Published by WarSignal Editorial · Last updated

Why the West still misunderstands the Russia-China relationship Russia and China are moving, slowly but unmistakably, toward a structural alliance that is reshaping the global balance of power. But the two sides are progressing through this transformation at different speeds. Moscow has largely accepted the logic of deep strategic interdependence. Beijing, by contrast, still behaves as though it can preserve a carefully managed partnership in which China remains the senior partner while minimizing its own obligations. That model is reaching its limits. For years, the dominant narrative in Western policy circles has been that Russia has become the junior partner in an unequal relationship. Brussels think tanks, Washington analysts and even many Chinese commentators have repeated the same formula: Russia supplies raw materials and China supplies everything else. Berlin-based MERICS has described the relationship as “fundamentally unbalanced” and Intereconomics called it “symbiotic but deeply asymmetrical.” Other researchers have portrayed the Russia-China-US triangle as one in which Washington still holds the decisive advantage. Yet this interpretation misses something important. Even while Western analysts obsessively measured asymmetry, many Chinese scholars privately acknowledged that the relationship was being driven less by hierarchy than by geopolitical pressure. Professor Feng Shaolei of East China Normal University has argued that external circumstances, rather than relative status, have always been the true engine of the partnership. NATO expansion pushed Moscow and Beijing closer together while US tariffs accelerated the process further. Sanctions pressure on Russia gave China discounted resources and gave Russia guaranteed markets as each side increasingly possessed what the other lacked. Read more The EU’s sanctions fever: From Russia to China, a crisis expands The numbers tell the story clearly enough. By the end of 2024, Russia had become China’s largest oil supplier, delivering 108.5 million tonnes.
______
Stated goal A: List every city named in the article on the Russia-China relationship.
The article above and the records that follow are separate, unrelated material.
______
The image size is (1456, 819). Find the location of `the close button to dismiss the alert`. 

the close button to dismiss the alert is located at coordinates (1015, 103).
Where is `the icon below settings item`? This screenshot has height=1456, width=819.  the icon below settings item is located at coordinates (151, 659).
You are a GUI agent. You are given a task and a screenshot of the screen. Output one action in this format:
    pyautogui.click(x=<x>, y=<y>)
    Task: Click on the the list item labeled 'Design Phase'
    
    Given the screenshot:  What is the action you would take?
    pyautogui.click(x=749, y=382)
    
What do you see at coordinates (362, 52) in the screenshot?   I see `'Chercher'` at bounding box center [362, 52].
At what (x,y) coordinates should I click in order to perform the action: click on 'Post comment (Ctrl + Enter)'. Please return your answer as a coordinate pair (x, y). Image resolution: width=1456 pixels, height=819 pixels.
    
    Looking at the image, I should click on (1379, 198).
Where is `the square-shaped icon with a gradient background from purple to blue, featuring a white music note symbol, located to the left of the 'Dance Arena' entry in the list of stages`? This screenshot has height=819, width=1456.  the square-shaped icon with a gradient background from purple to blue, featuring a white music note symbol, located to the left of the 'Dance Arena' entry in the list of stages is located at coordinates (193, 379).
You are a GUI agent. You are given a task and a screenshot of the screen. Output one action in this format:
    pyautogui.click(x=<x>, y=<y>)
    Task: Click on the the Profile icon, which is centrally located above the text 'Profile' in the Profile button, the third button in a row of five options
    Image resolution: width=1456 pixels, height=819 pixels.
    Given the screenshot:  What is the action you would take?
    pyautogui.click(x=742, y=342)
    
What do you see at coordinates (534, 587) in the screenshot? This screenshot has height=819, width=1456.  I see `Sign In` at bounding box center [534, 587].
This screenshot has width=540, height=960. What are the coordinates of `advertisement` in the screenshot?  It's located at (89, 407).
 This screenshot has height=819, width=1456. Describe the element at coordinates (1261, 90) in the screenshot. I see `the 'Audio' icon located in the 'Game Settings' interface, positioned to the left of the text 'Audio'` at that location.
______
Stated goal B: Count the lines of the records that contain the word "close", and give only the number.

Written solution A: Moscow, Beijing, Brussels, Washington, Berlin

Written solution B: 2